Are you open for feedback?
“ I was out to save our marriage. We went to counseling, where I was able to not only acknowledge my sins but to frame the past and my very real grievances. I prayed and asked God to deal with this troublesome meddler. I took it as a Joseph-and-his-brothers action where God actually had this happen for our good. I believed that if I fought the right fight, God would save our marriage. At last we turned the corner and I won my wife’s confidence back. ”
You also wrote in another post that you think these conversations are helpful here on this blog.
Your last post to me ended with a lot of sectioned our statements and didn’t seem much like a conversation or dialog to me.
I see that you feel you have turned a corner as in above, I’m wondering is this your wife’s experience of you? Would she vet you here with a transformative work?
Do you have space to hear hers and others’ perspectives?
Since you noted previously that you believe a spouse is the one who is closest to ‘really know’ the other, does your wife have the same place of security and confidence in your growth?
Were you out to ‘save a marriage’, or desiring to claim a actual marriage union that glorifies God?
I’m wondering about your interpretations of ‘meddlers’ or those you see as divisive?
Was this used in a very impactful way to get your attention?
I can tell you from my own journey and process with my marriage, my husband feared ‘divorce’ & losing relationship more than fearing the Lord and this was a big stumbling block for his life recovery journey.
His immaturity kept him stuck for a longtime at only seeing his side of his lens. Narrow thinking and poor interpretations of reading and listening to another’s experience.
Praise the Lord he stopped seeing ‘invitations to grow and he challenged’ as threats and actually as healing and opportunities to repair his relationships in many places.
It wasn’t a spiritual battle against our marriage, but one for his heart and soul.
The marriage dynamic was a vessel for sure but for years he couldn’t see past his fears and his own emotional insecurities.
You make such an important distinction between ‘fearing divorce and losing relationship’ and ‘fearing The Lord’ (for a God glorifying marriage).

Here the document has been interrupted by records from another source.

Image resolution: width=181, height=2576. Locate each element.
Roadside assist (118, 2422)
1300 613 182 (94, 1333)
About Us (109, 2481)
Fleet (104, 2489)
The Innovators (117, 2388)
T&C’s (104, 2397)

One motivates us to ‘hang on’ to the marriage, the other to trust in The Lord for the outcome.
Something you do so very well, Aly, is invite us (here on this blog) to grow and to be challenged.
Thanks for your loving persistence!
I stopped going to couples counseling when I realized I was the driver of it all. I found the counselors, made the appointments, and had all the hope. My husband went along but nothing ever came of it. One counselor told him week after week to take me on a date. He never did.
One day I told him, “I’m not going back unless you want to make the appointment.”
That was our last appointment. It showed me he wasn’t really invested.
Julie, did you consider going for your own help? Couples therapy for destructive marriages isn’t really recommended, but you could get a lot of help by seeing someone for yourself.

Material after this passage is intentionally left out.